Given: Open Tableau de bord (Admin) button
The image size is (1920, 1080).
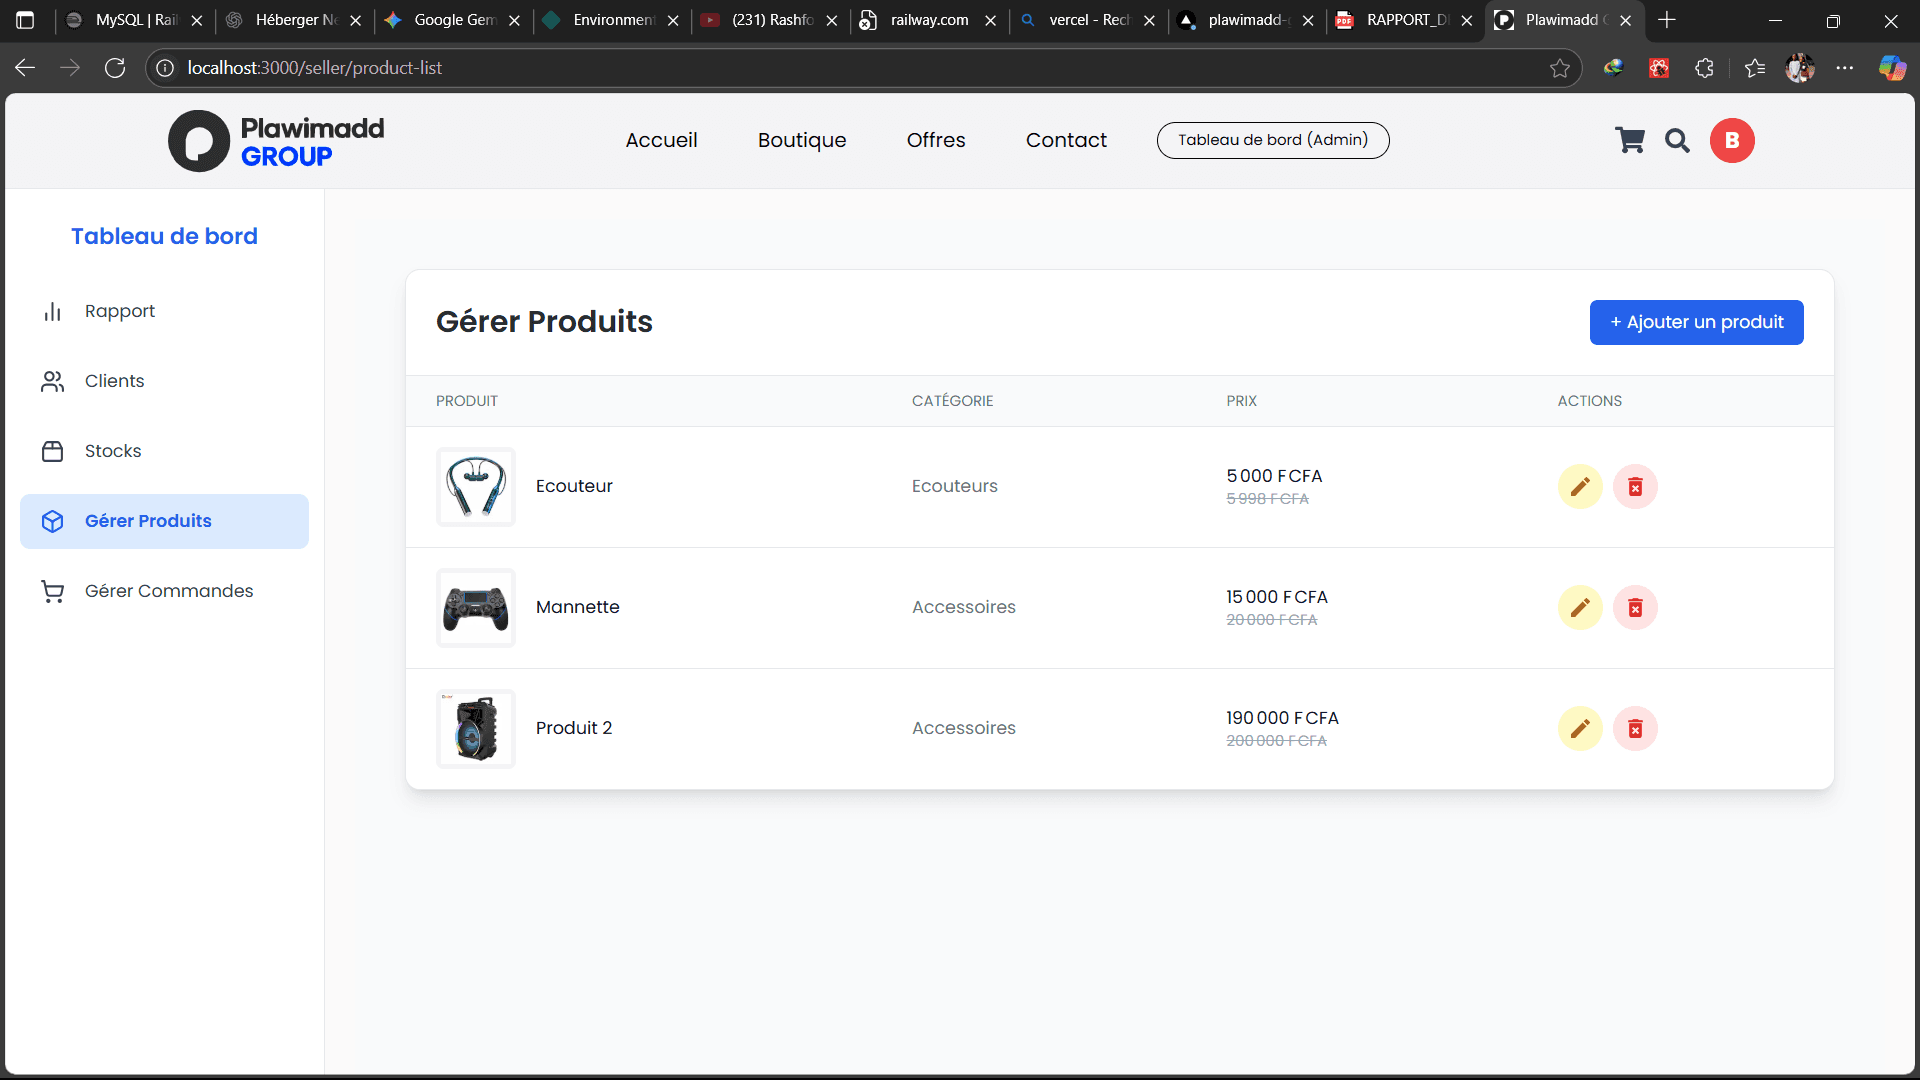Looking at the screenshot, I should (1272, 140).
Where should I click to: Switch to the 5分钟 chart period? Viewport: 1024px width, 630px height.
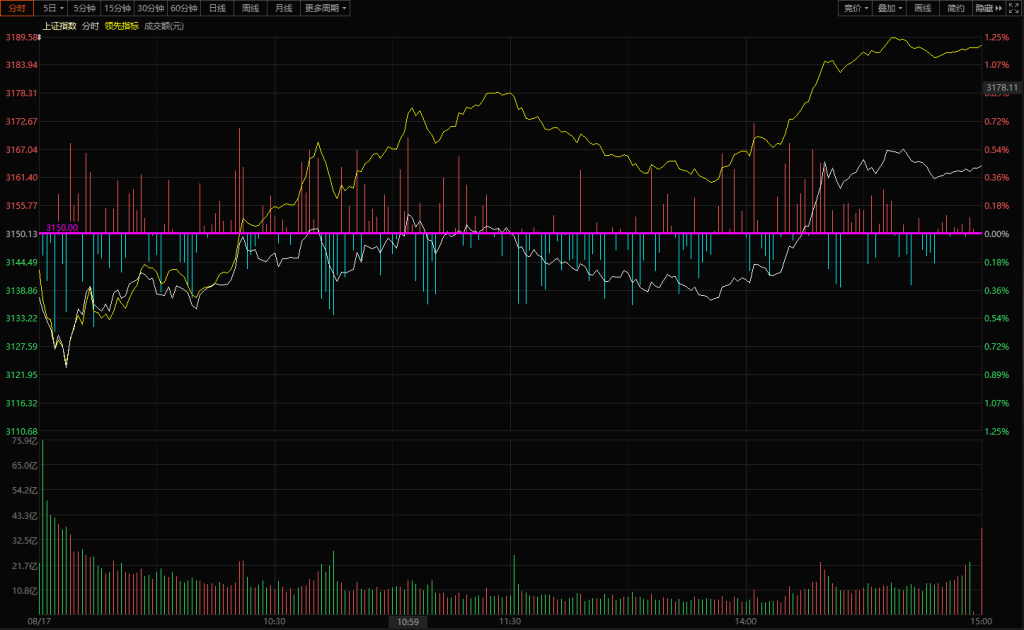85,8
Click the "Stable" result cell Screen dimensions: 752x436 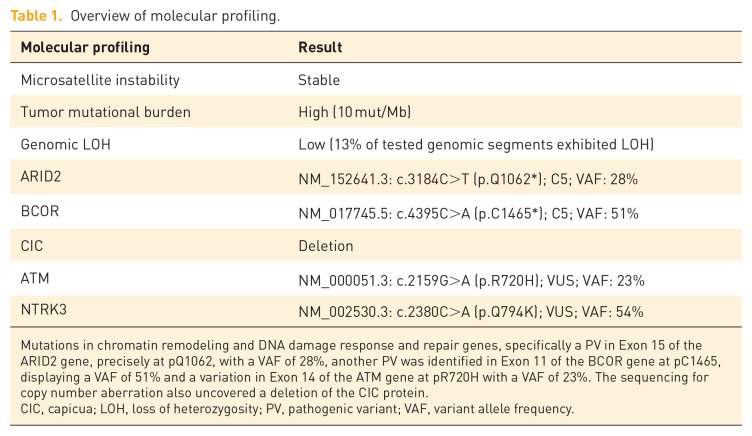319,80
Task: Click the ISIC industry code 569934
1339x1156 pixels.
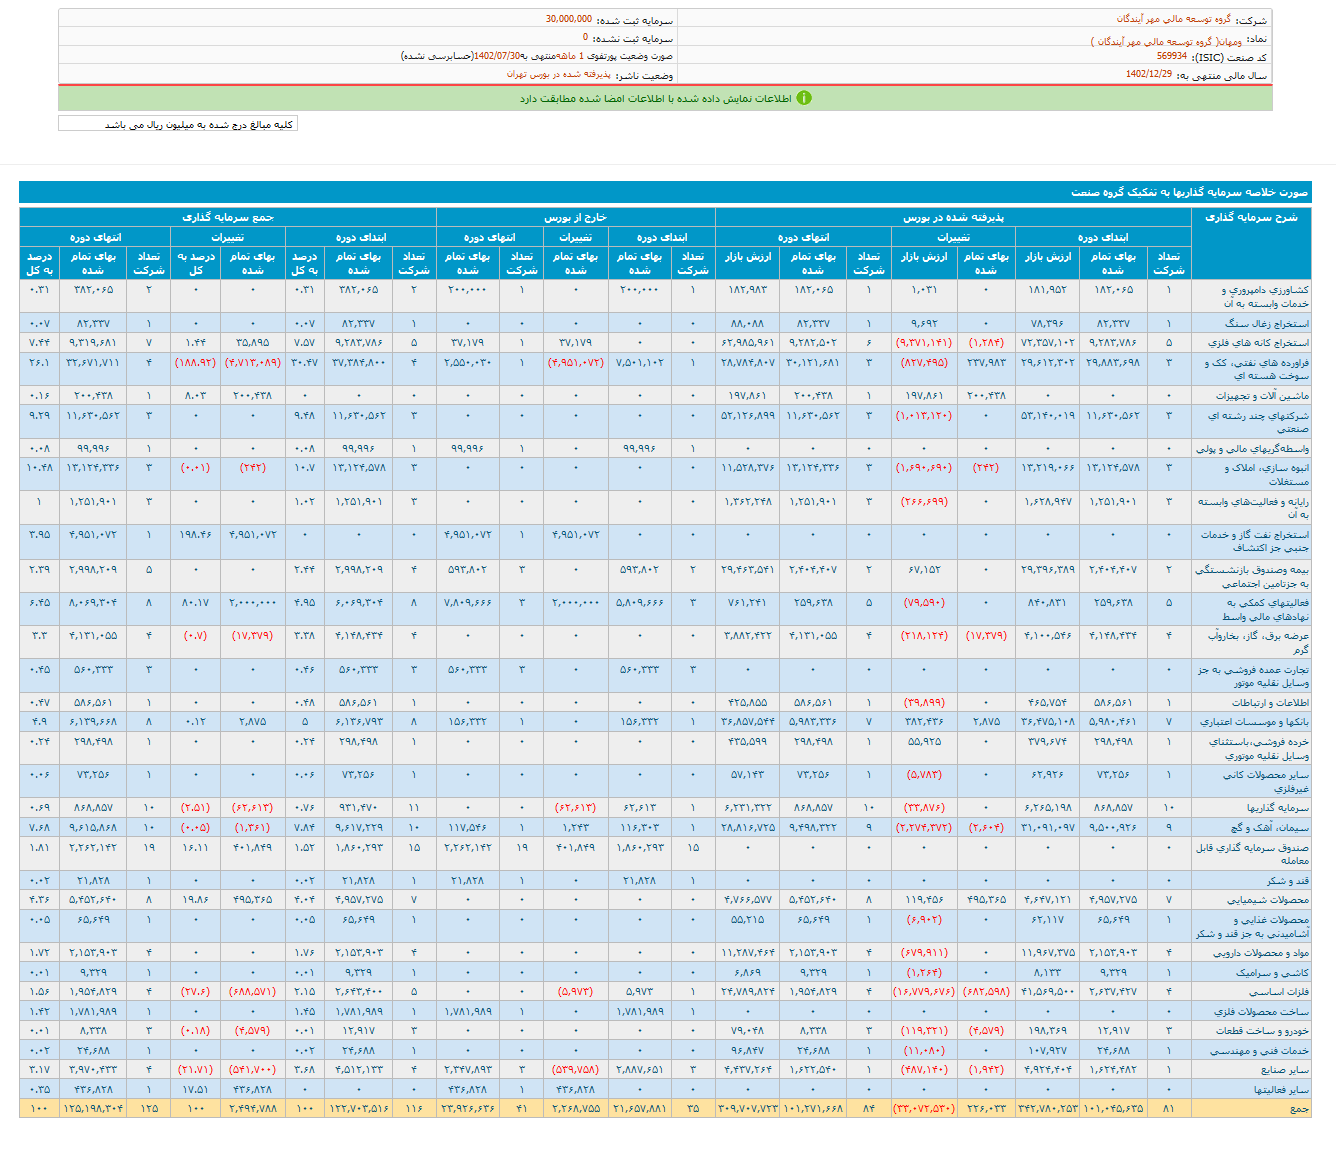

> The problem:
Please arrange the records from the line containing "Task: Click the ISIC industry code 569934" through the end of the records as a numbered list, leaving out blank lines and pictures.

> The answer:
1. Task: Click the ISIC industry code 569934
2. 1339x1156 pixels.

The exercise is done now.